夏フェスと「cutz」④

ルイとディアナは、財政界の大物の父と、スラムのバーで働いていた欧米とアジア系のハーフの母親との間に生まれた双子だ。

立場を超えて惹かれあってしまった両親は周りの反対を押し切って結婚したけど、ルイとディアナが10歳くらいの時に母はディアナを連れて行方知れずになっていたのだった。

2人の行方をずっと追っていた父とルイは、母がスラムのマフィア「闇猫」の頭領の娘だと知った。

母は、先代が死んで跡を継ぐためにスラムに戻ったことが分かったのだった。

「ママはワザと、兄さんじゃなくて私を連れて行ったのよ。私の方が目の力も弱いし、足も不自由だったから。
強い力はもうスラムにはいらないんだって言ってたわ。暴力に暴力をぶつけるやり方を終わらせようとしていたの。結局暴力によって命を落としたけどね…でもママのやりたかったことは、実を結んできているのよ。少しづつスラムにも健全な空気が漂い始めてる」

ディアナはぽつりぽつりと話した。
ルイはうなづきながら黙ってそれを聞いている。

「私はいま闇猫のボスなの。でも今の闇猫はもう裏社会での地位はないわ。そうね、例えていえば小さな会社のようなものかしら。私を暗殺したところで得する組織も無い。だからこうして丸腰で1人でいても平気。ふふ。とても平和よ」

ディアナは微笑む。
母が死んだということは噂では聞いていたから今さら特別な思いも沸かないけれど、穏やかに微笑むディアナを見てルイは長年の心のしこりが解けていくのを感じた。
ディアナが誰かに苦しめられて搾取されているのではないかと思うほど胸を痛め、なぜディアナではなくて自分を連れて行ってくれなかったのかと母を咎める日もあった。


「今幸せ?」

ルイの問いにディアナはにっこりと笑う。

「ええ。息子もしがらみに縛られずに好きなことをしているし、こうして晴れ舞台を観にこれるしね。幸せよ」

「君にはパートナーは?」
「息子の父親はもう亡くなってね。今は別のパートナーがいるの。兄さんは?」

「僕は、最初の妻を亡くして、再婚して今妻と2人の息子がいるよ。色々あって2人とも僕と血は繋がっていないけど、幸せに暮らしてる。」

ディアナはうなづく。始終穏やかな表情だ。

「素敵ね。あなたの家族といつか会えたらいいわ。私のパートナーは…」

ディアナはふとルイの後ろの方に目をやる。
そこには黒い癖毛のロングヘアをポニーテールにまとめた20代半ばくらいのかわいらしい女性が怪訝な顔をして立っている。

「あら、ヒカリ。どうしたの?そんな怖い顔をして」

ディアナが優しく言ったが、その響きの中になんとなく意地悪なものを感じる。ルイはディアナがSっ気のある女の子だったことを思い出した。

「ディアナさん、その方どなたです?」

ルイが自己紹介をしようとする前にディアナが口を開いた。

「あらなぁに?私が誰かと話すのが気になってさっきからそこに立っていたの?私が知らない人と話すのは不愉快かしら?」

「そっ、そういうことではありません、私は、あなたが危ない人に、その、狙われたりしゅ…」

ヒカリは盛大に噛むと顔を真っ赤にして下を向いてしまった。

「あの…、僕は彼女の兄妹なんです。久しぶりに姿を見つけて話しかけていたんですよ。怪しいものでは無いですよ」
 
ルイが慌てて弁明するとヒカリはパッと顔を上げた。

「ディアナさんの兄妹?」

「そうよ。こっちにいらっしゃい。ほら早く」

ディアナに呼ばれ、近くに寄ってきたヒカリはディアナの前で膝立ちになって恥ずかしそうに目を伏せる。

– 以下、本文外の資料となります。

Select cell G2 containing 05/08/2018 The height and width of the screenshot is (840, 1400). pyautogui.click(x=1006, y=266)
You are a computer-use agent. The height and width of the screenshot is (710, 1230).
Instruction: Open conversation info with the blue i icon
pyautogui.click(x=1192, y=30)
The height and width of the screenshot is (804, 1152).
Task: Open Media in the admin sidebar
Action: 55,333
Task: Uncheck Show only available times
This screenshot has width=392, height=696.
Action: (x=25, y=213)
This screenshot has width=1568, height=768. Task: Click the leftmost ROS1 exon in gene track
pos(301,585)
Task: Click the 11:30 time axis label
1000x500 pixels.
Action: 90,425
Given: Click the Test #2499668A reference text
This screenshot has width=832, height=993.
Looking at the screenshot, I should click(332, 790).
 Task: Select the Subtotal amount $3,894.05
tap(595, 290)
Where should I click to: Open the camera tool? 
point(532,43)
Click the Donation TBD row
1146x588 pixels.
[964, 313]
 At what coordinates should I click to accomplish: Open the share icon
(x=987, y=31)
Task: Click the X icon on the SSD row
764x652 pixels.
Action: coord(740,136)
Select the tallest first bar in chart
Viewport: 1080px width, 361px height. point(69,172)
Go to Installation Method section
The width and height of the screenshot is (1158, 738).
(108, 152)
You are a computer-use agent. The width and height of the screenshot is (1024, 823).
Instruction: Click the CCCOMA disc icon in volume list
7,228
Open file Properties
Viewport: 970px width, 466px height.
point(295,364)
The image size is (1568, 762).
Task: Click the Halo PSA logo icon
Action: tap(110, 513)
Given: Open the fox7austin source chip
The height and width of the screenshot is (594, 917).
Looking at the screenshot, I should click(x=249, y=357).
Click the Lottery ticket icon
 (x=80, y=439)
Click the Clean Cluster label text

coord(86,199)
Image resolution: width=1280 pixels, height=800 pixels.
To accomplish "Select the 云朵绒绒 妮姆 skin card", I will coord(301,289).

「うふふ。ヒカリは分かりやすいんだから。嫉妬したのね?可愛い子」

ディアナがヒカリの顔を撫でて、耳元で囁く。ヒカリはさらに顔を赤くして目を伏せている。

「あのー、もしかして、君のパートナーって…」

ルイが照れ臭い雰囲気に口を開くと、ディアナは嬉しそうにヒカリを引き寄せて手の甲にキスをした。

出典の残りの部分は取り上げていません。